Complimentary to this rational structure is the surface, which develops organically. The paint I use—encaustic, which is pigment suspended in beeswax—provides a distinct kind of structure allowing me to build up the surface layer by tangible layer. Sometimes my color is translucent, sometimes opaque. There's a structure in this too but it's more organic—an architecture of accretion. Of course, image and surface are inextricably linked, and as I work the surface, I am also developing the image. Because wax is so yielding, my process is to scrape back some of what I have just put down. In one sense I am speeding up the effects of time—the kind of flaking, oxidizing, melting, scratching and eroding that slowly takes place in response to atmospheric and geologic conditions resulting in weathered complexity. Because I move backward and forward, both building up and scraping back in dialog with the work, I create a history in each painting that would not have existed naturally.
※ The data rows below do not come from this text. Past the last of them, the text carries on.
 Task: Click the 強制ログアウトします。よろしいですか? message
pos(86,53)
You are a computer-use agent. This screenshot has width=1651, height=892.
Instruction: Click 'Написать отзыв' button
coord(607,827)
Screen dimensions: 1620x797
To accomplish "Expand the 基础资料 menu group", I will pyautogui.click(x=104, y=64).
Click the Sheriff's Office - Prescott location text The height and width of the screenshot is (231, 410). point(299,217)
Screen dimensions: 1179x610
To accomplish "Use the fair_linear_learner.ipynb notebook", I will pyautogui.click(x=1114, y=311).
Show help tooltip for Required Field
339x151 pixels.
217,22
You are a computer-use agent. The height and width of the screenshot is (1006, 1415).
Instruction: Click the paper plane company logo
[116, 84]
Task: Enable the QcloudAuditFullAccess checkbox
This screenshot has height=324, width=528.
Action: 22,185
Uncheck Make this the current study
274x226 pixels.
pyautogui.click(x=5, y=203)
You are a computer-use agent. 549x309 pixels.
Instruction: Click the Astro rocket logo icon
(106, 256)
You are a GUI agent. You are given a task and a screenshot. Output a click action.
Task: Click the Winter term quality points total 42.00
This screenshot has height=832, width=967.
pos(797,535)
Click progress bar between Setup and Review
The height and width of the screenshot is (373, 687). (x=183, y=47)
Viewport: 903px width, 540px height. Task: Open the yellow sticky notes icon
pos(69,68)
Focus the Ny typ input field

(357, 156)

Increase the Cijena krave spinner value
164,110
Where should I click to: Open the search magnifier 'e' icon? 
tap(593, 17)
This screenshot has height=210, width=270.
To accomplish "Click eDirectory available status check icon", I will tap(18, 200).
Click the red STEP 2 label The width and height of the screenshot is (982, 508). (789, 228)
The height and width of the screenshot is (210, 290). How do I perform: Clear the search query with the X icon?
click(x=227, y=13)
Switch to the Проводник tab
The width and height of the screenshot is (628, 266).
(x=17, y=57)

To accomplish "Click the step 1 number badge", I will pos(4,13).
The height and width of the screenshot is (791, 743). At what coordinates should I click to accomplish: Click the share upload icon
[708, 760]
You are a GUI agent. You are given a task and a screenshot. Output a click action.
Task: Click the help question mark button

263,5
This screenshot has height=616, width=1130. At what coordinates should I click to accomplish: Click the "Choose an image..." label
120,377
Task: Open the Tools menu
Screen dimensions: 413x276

I think of my work as a distillation of geometry and surface.
Encaustic is particularly suited to my practice. Wax has surprising optical depth, so the history of the work is particularly visible. The discrete layers of wax are fused with heat to create an integrated and archival surface and through this process I direct the "geology" of the painting. It's always a bit of a surprise when the heat hits the wax. I've learned to control the medium, but the subtleties of temperature, of specific pigment in response to the heat, of the distance the torch is from the surface—all affect the work differently. There is a delicacy and mystery to the surface, and yet it's a material that stands up to scraping and to heat while providing the inspiration. There is an underlying sense of structure that I maneuver and manipulate throughout my work. These conditions encourage me to take chances, to push the work. My passion and vision is expressed when acquired techniques and knowledge of the medium allow me to embrace the accident.